If they responded once, it means either:
they liked and trusted what they read, or
they gave out of guilt, pressure, or obligation—and will likely never do so again.
The difference between those two outcomes is the difference between building a loyal donor base and burning through one-time givers, and it’s well established that constantly trying to overcome the churn and acquire new donors is 7x more expensive than keeping the ones you have, and further, that those lifetime donor values skyrocket exponentially.
So even though a mail-house-generated letter may seem impersonal and industrial, when it’s done well, it becomes a core component of building long-term, sustainable donor relationships. A truthful, sincere message respects a donor’s intelligence. It reinforces their identity as helpers and changemakers—not saviors in some fabricated crisis. Good appeals reinforce credibility, authenticity, and transparency.

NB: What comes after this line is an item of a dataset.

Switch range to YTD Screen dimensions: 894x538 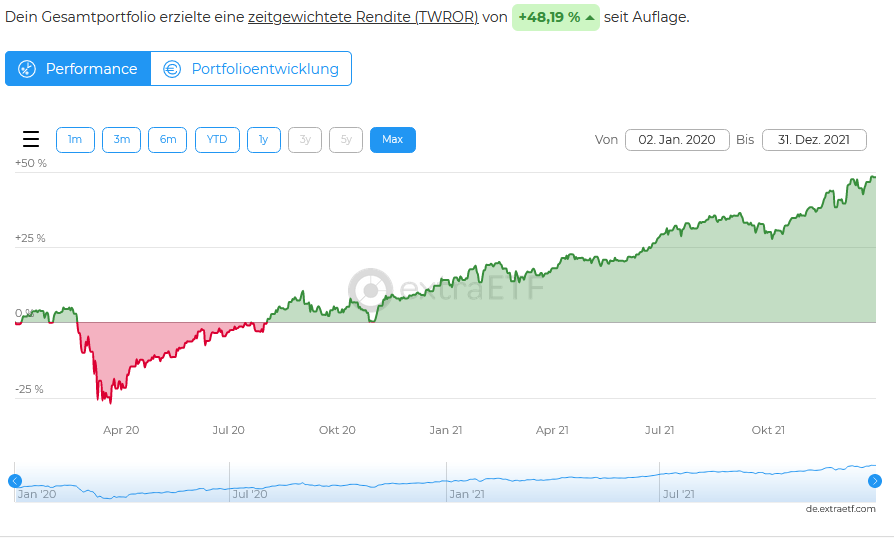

And yes, the point is ultimately to persuade donors to give…but persuasion is not the same thing as manipulation. When we craft appeals, we want donors to feel some urgency, to be emotionally touched, maybe even momentarily stunned—but we also want them to feel inspired. We want them to feel that they can provide hope and make a difference, that there’s a sense of belonging and connectedness, and that they’re valued and respected as humans and not simply mail-merge fields.
When was the last time guilt made you deepen a relationship? When was the last time it made you run away?
We want them to feel like Bravo and Buddy and Hank are their own fur-babies, not feel sorry or scared for them.
If I got an annual letter from this charity (whom I actually stopped giving to long ago) that highlighted how Bravo, Buddy, and Hank’s visits were a highlight of patients’ days—and that therapy dogs demonstrably improve healing outcomes—I’d be the first in line to join with other donors to make sure they have a full bowl, a stash of toys, and a rotating collection of bandanas.
I’d gladly make sure others like Ethel, the sweet senior (who astoundingly reminds me of my own grandmother) who hit a rough patch and received support from the patient assistance fund to stay on track with her medications and follow-up visits, could get the help they need through my contribution.
I’d feel connected to the mission.
I’d feel part of the work.
I’d feel good giving again.
And all it could take is a well-crafted letter.